Task details:
Reproduce the material below only from the line with "Click the scoop lights_1.MOV title text" to the line with "Instruction: Open the", both included, keeping each line exact and dropping the pictures.

^^^^^^^^

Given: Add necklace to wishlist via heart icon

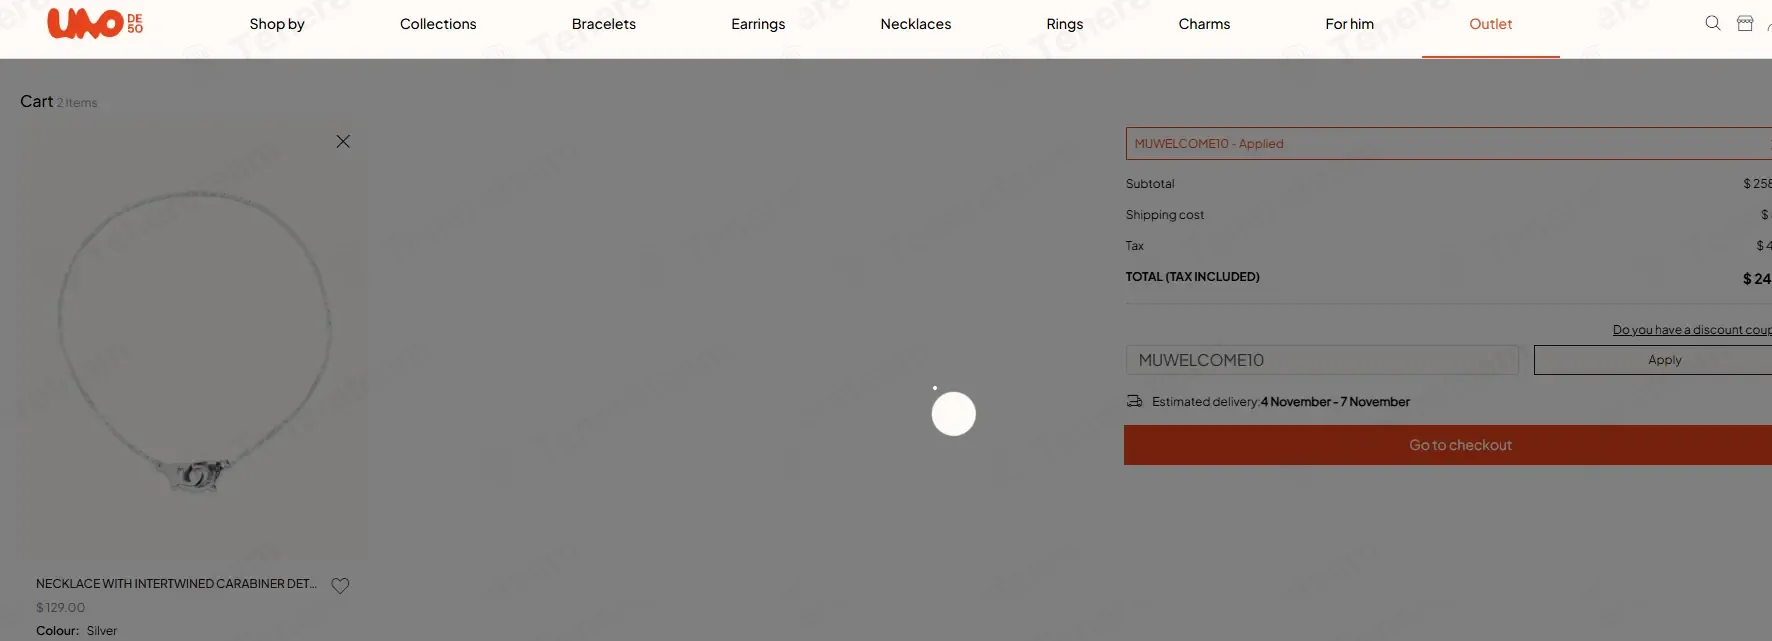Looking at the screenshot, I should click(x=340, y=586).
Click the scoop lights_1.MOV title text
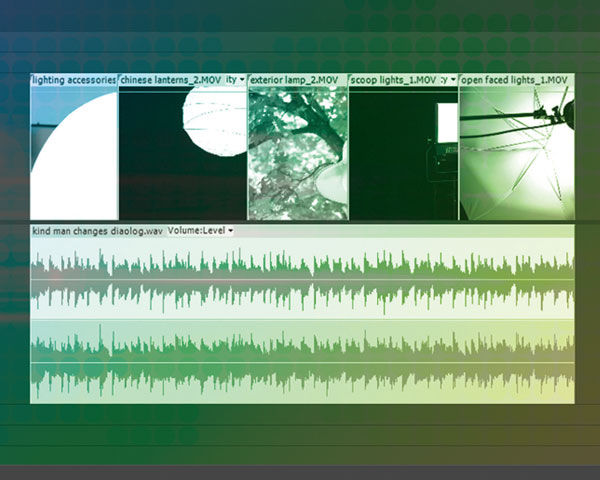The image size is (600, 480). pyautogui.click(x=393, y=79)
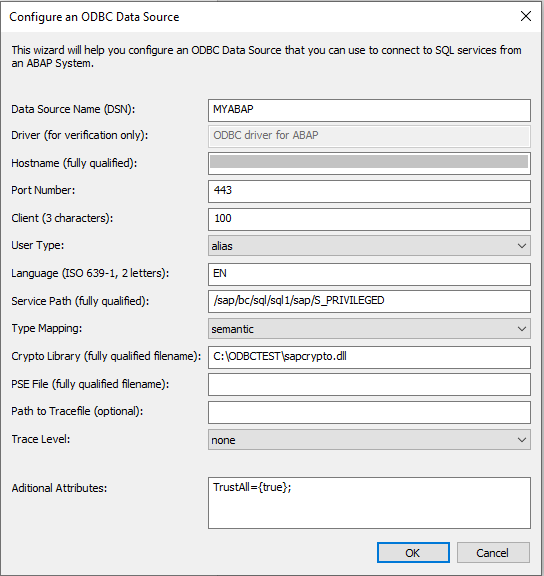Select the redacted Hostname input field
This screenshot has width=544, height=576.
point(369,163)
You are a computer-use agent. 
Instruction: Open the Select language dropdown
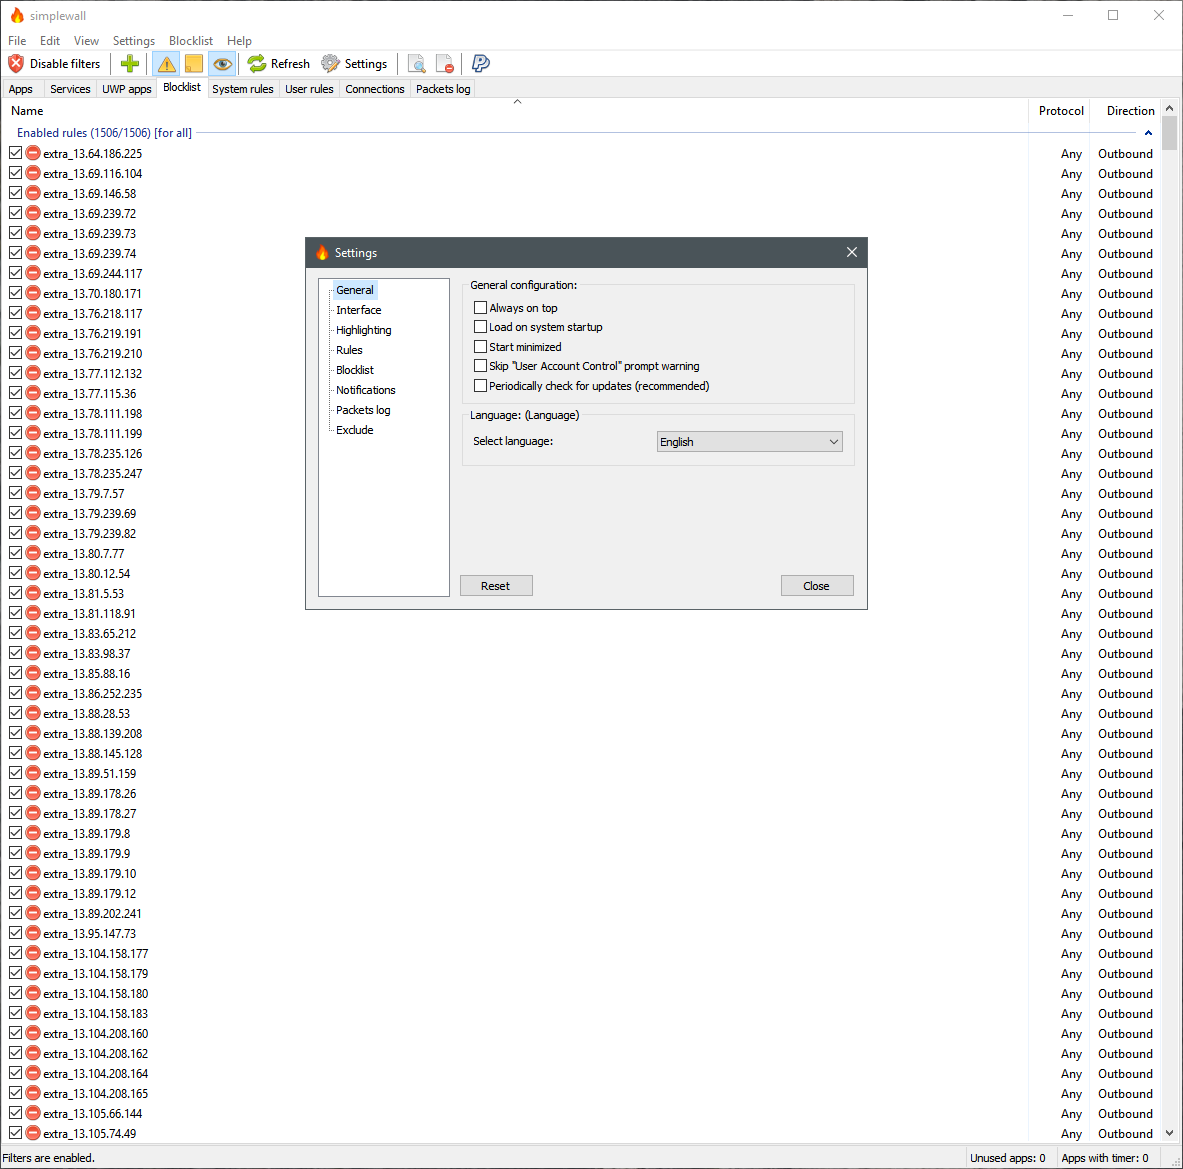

^^^^^^^^

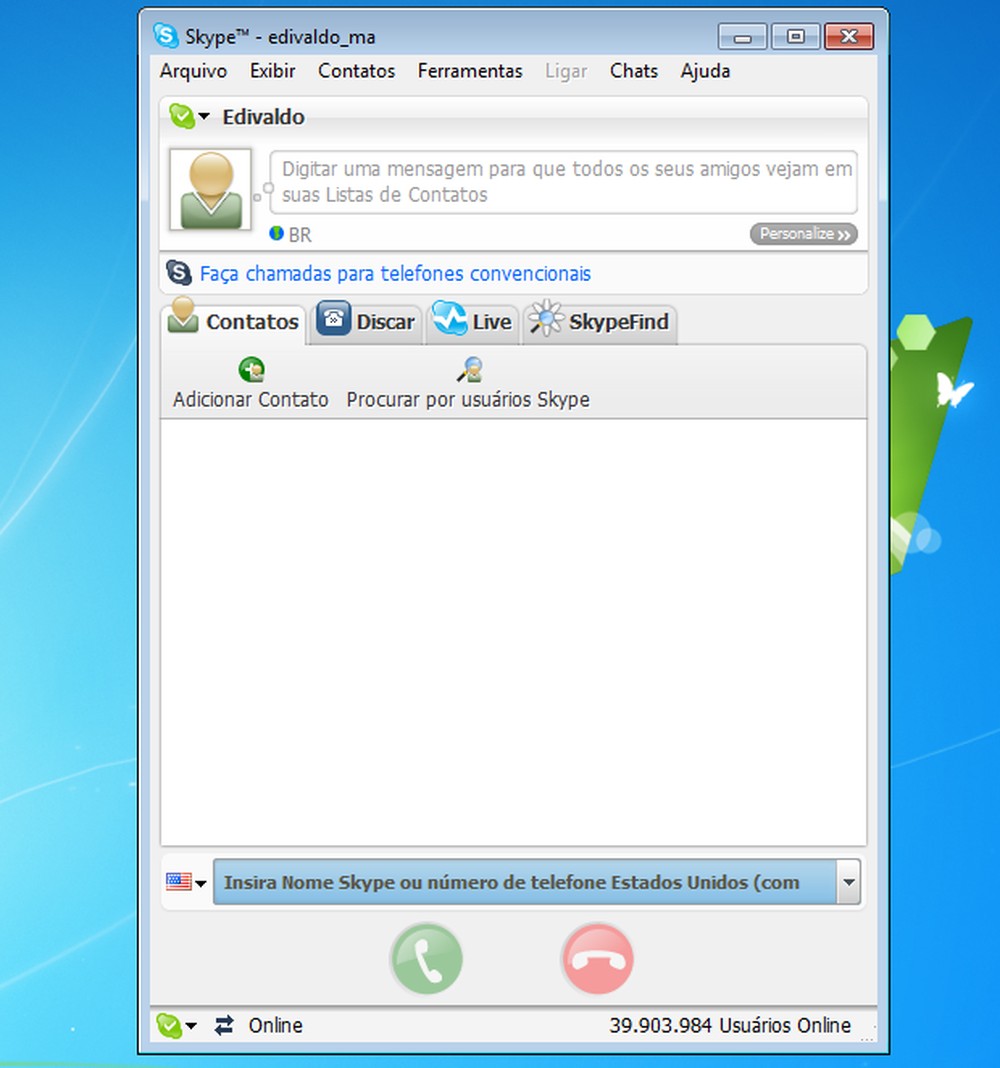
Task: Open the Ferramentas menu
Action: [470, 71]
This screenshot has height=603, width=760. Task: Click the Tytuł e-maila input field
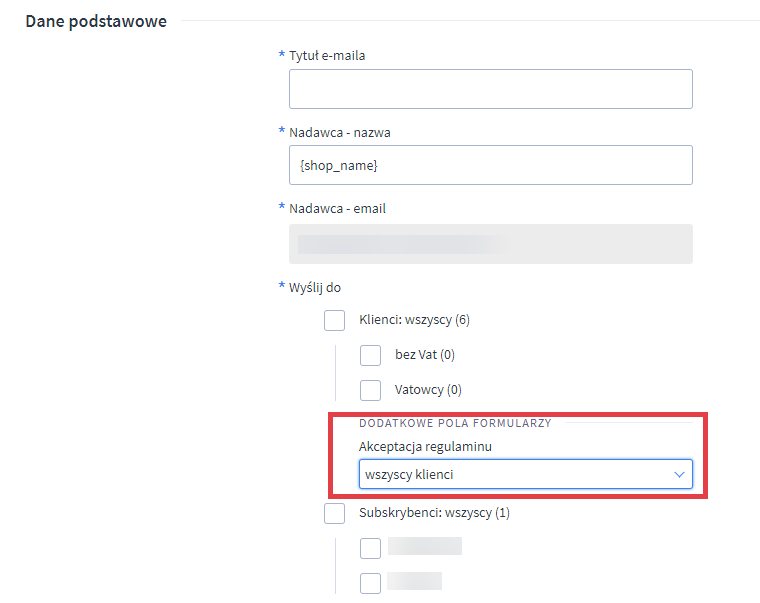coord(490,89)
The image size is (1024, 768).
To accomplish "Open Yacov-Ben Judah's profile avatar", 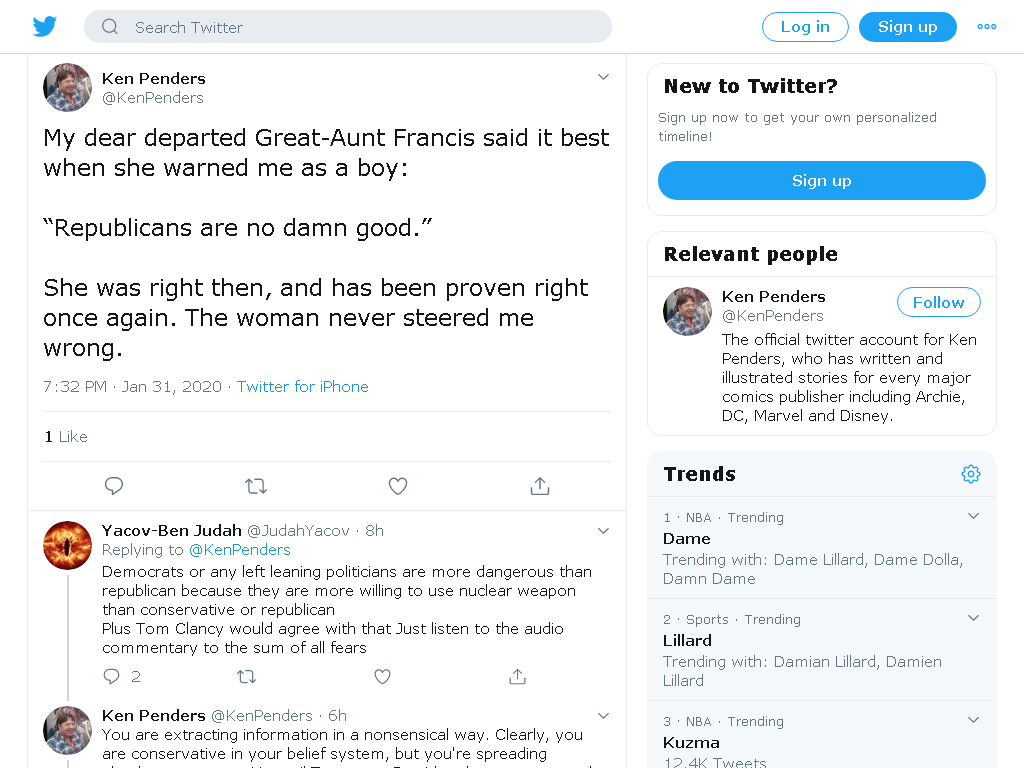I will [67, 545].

^^^^^^^^

Reply:
Click the scoop lights_1.MOV title text
The image size is (600, 480). pyautogui.click(x=393, y=79)
Select the redacted Hostname input field
This screenshot has width=544, height=576.
point(369,163)
You are a computer-use agent. 
Instruction: Open the Select language dropdown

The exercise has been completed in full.